== Aim ==
Reproduce the lines from the very first one through the line with "Looking at the screenshot, I should coord(850,186).", swapping "Switch to" for "Go to" and leaving everything else unchanged.

━━━ Material provided ━━━

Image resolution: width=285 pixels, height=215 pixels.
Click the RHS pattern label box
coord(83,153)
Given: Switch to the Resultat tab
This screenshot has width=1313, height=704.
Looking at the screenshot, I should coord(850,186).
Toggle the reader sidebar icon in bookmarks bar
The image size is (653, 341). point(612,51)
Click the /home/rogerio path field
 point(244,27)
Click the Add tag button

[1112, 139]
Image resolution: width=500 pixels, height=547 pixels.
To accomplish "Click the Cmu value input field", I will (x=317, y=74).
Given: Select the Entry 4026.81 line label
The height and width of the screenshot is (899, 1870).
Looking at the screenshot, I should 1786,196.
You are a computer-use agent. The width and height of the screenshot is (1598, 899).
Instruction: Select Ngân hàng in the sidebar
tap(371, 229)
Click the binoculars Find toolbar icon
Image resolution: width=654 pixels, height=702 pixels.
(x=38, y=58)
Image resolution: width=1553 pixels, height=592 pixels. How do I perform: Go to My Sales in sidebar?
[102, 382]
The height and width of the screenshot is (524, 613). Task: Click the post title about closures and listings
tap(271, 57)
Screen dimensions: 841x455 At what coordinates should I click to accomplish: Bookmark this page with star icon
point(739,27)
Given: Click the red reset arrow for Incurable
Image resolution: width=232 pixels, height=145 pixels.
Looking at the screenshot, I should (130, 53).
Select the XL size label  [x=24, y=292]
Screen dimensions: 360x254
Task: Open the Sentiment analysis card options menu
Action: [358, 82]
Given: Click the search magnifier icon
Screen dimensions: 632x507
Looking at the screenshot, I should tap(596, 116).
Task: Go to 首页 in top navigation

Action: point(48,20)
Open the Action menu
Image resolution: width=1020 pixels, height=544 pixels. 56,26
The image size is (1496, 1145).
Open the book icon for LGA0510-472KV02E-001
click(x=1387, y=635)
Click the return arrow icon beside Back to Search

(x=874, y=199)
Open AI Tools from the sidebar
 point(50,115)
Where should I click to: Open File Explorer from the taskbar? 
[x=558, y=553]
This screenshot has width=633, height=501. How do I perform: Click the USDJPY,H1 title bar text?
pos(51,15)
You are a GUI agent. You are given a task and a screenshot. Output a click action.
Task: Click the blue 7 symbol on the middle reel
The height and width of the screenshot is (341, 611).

━━━

== Response to this exercise ==
Image resolution: width=285 pixels, height=215 pixels.
Click the RHS pattern label box
coord(83,153)
Given: Go to the Resultat tab
This screenshot has width=1313, height=704.
Looking at the screenshot, I should coord(850,186).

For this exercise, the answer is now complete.